Opera, Safari, and IE9 PPB4 consider rgba acceptable for stop colors. Firefox seems to agree with Boris, rejecting rgba in stop colors.
-Brian
<?xml version="1.0" standalone="no"?>
<!DOCTYPE svg PUBLIC "-//W3C//DTD SVG 1.1//EN"
"http://www.w3.org/Graphics/SVG/1.1/DTD/svg11.dtd">
<svg width="8cm" height="4cm" viewBox="0 0 800 800" version="1.1"

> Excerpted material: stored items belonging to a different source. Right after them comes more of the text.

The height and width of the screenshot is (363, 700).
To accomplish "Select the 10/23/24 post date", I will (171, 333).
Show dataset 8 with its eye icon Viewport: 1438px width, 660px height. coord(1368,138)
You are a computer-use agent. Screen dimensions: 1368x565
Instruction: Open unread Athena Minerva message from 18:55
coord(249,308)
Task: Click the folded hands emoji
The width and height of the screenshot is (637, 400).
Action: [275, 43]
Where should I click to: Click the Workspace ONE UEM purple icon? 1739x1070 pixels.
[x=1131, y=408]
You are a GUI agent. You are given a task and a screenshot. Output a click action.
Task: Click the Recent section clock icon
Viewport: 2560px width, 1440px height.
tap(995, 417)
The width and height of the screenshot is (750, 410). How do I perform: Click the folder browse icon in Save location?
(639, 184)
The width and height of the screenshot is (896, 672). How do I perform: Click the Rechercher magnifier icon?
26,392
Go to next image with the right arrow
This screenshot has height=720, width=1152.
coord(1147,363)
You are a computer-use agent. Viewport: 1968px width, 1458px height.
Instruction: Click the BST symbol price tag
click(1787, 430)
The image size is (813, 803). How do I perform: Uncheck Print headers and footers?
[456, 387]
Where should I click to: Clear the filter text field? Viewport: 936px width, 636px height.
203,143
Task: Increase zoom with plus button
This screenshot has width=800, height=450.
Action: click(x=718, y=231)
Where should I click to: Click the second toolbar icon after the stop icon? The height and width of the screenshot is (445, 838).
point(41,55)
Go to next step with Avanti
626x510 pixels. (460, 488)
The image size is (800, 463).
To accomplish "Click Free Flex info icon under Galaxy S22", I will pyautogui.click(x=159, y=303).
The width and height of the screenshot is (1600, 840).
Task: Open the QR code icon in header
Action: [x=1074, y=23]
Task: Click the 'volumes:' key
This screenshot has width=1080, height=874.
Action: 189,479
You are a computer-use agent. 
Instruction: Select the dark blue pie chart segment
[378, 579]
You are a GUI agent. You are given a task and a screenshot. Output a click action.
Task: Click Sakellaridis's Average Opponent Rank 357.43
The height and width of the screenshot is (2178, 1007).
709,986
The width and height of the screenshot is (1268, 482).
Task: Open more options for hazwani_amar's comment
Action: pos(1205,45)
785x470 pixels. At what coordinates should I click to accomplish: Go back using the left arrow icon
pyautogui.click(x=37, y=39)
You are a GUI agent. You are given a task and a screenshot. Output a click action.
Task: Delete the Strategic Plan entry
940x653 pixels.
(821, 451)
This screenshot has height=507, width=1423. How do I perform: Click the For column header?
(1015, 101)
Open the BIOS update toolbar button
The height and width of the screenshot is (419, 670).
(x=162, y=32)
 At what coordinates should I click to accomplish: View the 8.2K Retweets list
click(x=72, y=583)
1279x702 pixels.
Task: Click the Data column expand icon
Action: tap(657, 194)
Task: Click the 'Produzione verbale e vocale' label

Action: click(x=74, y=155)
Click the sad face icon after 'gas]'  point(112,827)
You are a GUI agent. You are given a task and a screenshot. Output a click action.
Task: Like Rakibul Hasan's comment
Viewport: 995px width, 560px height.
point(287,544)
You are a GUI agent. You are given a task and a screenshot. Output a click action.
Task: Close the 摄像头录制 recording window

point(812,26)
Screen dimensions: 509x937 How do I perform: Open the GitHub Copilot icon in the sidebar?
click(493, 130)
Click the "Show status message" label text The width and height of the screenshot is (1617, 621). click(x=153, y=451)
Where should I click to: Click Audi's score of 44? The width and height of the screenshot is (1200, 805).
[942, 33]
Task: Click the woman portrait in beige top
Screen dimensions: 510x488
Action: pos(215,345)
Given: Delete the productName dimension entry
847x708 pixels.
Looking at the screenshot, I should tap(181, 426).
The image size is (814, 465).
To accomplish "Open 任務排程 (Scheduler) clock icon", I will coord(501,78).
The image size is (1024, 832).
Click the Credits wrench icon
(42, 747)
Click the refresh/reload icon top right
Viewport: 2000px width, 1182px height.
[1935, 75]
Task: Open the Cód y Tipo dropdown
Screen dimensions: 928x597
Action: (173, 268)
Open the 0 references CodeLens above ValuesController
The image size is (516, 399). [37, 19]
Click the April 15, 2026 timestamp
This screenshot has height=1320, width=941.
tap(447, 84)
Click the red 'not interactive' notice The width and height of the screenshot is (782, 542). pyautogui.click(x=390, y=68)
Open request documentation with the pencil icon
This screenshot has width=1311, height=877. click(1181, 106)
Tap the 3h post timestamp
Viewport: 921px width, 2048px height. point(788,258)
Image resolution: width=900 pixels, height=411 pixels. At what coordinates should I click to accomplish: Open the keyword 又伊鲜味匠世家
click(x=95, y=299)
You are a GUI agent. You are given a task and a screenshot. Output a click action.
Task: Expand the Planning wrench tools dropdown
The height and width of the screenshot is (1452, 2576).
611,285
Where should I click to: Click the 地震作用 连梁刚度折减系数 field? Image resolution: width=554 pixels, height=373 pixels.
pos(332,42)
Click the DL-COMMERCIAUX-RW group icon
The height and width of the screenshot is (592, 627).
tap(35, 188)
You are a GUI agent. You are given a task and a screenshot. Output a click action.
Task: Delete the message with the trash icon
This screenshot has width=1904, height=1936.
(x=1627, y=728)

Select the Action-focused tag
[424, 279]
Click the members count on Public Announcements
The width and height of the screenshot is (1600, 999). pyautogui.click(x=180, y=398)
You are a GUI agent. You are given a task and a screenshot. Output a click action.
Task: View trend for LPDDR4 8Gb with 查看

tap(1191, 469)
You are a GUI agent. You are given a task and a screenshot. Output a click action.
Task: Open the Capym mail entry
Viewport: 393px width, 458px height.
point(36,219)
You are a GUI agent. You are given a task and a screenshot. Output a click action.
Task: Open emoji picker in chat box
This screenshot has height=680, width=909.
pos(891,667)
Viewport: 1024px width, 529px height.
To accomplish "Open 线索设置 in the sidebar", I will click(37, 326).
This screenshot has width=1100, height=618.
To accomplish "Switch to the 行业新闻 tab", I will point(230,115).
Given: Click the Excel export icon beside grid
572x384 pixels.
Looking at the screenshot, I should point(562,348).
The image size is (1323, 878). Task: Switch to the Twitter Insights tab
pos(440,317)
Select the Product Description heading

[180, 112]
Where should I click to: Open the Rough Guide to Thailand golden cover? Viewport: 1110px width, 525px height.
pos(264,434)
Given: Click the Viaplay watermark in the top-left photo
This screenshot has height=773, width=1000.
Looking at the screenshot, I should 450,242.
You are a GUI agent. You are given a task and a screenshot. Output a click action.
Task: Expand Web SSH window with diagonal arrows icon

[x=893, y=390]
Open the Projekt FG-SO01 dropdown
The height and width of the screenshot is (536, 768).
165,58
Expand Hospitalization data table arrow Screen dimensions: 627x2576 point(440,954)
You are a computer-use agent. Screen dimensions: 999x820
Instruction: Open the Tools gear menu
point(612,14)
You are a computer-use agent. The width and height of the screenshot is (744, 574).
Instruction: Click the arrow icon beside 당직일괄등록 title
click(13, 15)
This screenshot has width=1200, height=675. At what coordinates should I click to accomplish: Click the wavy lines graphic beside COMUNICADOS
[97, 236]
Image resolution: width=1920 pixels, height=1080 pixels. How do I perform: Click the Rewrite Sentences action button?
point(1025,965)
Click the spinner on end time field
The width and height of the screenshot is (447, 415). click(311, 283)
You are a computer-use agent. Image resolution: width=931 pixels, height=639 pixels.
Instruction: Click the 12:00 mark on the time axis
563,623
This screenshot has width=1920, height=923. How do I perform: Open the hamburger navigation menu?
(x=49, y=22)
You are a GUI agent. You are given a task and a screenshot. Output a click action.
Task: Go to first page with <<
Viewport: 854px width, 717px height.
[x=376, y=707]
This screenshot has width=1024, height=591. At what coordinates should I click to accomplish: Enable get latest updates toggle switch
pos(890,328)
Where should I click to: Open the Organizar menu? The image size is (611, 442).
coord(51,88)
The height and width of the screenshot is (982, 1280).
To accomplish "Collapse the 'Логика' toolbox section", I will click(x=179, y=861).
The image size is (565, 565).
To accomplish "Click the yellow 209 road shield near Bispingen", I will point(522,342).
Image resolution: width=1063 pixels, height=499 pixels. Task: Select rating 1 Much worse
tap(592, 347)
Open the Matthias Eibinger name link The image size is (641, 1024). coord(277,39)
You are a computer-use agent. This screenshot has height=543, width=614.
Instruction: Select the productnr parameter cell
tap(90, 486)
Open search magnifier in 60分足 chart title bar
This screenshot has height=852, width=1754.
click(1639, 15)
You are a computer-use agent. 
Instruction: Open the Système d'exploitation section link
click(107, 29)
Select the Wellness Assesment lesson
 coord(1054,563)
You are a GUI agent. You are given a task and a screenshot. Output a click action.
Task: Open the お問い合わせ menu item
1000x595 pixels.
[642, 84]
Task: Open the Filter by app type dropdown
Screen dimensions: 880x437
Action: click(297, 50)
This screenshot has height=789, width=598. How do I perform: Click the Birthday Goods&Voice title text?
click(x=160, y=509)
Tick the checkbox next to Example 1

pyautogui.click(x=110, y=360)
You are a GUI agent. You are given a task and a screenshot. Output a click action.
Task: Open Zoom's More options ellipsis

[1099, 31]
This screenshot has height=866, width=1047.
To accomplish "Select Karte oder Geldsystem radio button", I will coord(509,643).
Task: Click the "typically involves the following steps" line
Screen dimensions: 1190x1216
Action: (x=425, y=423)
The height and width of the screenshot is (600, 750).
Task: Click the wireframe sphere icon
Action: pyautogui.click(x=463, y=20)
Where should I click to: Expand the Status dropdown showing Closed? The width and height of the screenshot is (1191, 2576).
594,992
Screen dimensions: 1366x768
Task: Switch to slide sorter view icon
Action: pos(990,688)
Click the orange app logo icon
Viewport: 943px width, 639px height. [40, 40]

xmlns="http://www.w3.org/2000/svg">
<desc>Example lingrad01 - fill a rectangle using a
linear gradient paint server</desc>
<g>
<defs>
<linearGradient id="MyGradient1">
<stop offset="5%" stop-color="rgb(255,0,0)" />
<stop offset="95%" stop-color="rgb(0,0,255)" />
</linearGradient>
<linearGradient id="MyGradient2">
<stop offset="5%" stop-color="rgba(255,0,0,0.5)" />
<stop offset="95%" stop-color="rgba(0,0,255,0.1)" />
</linearGradient>
</defs>
<!-- Outline the drawing area in blue -->
<rect fill="none" stroke="blue"
x="1" y="1" width="798" height="798"/>
<!-- The rectangle is filled using a linear gradient paint server -->
<rect fill="url(#MyGradient1)" stroke="black" stroke-width="5"
x="100" y="100" width="600" height="200"/>
<rect fill="url(#MyGradient2)" stroke="black" stroke-width="5"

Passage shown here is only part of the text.